Another example someone on HN (or an article posted to HN) talked about how would they be able to predict what happens to a pen dropped on the moon. And why did Astronauts stood firmly planted on the moon's surface. It was interesting how many people got that wrong. And the difference was that some seemed to have been reasoning by analogy or have encoded faulty facts (gravity happens on earth), some by past experiences (they have heavy boots), some that have the correct understanding of first principles can so to speak simulate and understand what would happen -- the pen would drop to the moon. Moon has some gravity. So do other planets. And so on.
Now most of these are still based on some principles that we hold true and are "like the past". Gravity is like yesterday, the fact that winds affects objects in flight is like yesterday, speed of light is like yesterdays. There needs to be wide set of known and predictable rules about the world and then deriving or simulating the future can be done.
There can be something in between, maybe if I built a mental model just recently it gets memoized and instead of re-running it I just remember that it is like the "past one" but with a small tweak.
Another mechanism is the "seeker of inconsistencies". Something that understands that these facts together don't make sense. So if I first thought the pencil would float away on the moon and then thought but Astronauts are planted firmly on its surface. This would, so to speak, raise an exception and say "aha, something is not consistent, pay more attention to this one".
But, that is how my brain works. Others brains might work differently. I can inspect to some degree my own thought process but I cannot get into the head of someone else and "see" how they think about things. Do they visualize, to the see words and formulas instead and plug values is. Are some completely unaware of how they think and lack much self reflexive.
I am papering over and being too simplistic here and don't necessarily disagree with the article, that just that reaction when read that paragraph.
I thought the other conventional wisdom is that we get our theories by building mental models. I throw a ball, and I can either remember how it flew in the past and use that to predict, I can also built a mental model from first principles to find out what will happen. Maybe run a short 5 second idealized simulation in my head and I can predict what might happen. Well then I might realize that there was wind that my original model was too idealized.
My current understanding of how sports skills are developed is closer to what you first said, than the bit about 'running a simulation'.
The pro ball players have practised enough that they've seen the ball coming in at this angle, at that angle, and with this wind condition and that wind condition. And so they 'remember' where the ball is going to land, and they remember how to move to get there.
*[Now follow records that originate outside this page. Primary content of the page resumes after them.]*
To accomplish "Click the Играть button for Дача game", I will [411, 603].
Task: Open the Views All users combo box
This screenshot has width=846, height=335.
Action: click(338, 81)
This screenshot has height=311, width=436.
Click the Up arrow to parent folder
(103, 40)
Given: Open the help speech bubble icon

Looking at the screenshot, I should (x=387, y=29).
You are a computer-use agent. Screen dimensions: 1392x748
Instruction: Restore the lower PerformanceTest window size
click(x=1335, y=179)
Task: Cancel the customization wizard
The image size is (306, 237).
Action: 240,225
Our brains are not, as far as I know, running any kind of recognizable simulation like we would with a computer.
"Our brains are not, as far as I know, running any kind of recognizable simulation like we would with a computer."
One way to implement the 'remembering' of the ball position is to run a forward model of the trajectory in your head.
Your brain has specialized hardware for running forward models (short-term simulations) of physical systems. You need these to control your body precisely in the face of delays in the feedback from your limbs.
A nice story - it's a just-so story, but a nice one - is that we repurpose this simulation hardware to simulate systems we observe outside our bodies. Expert ball-catchers have a very good simulation, beginners have a bad one. If you're already an expert, you can get even better by running your simulation off-line: this may be why experts can practice by visualizing their golf swing or swim stroke but newbies can not improve much that way.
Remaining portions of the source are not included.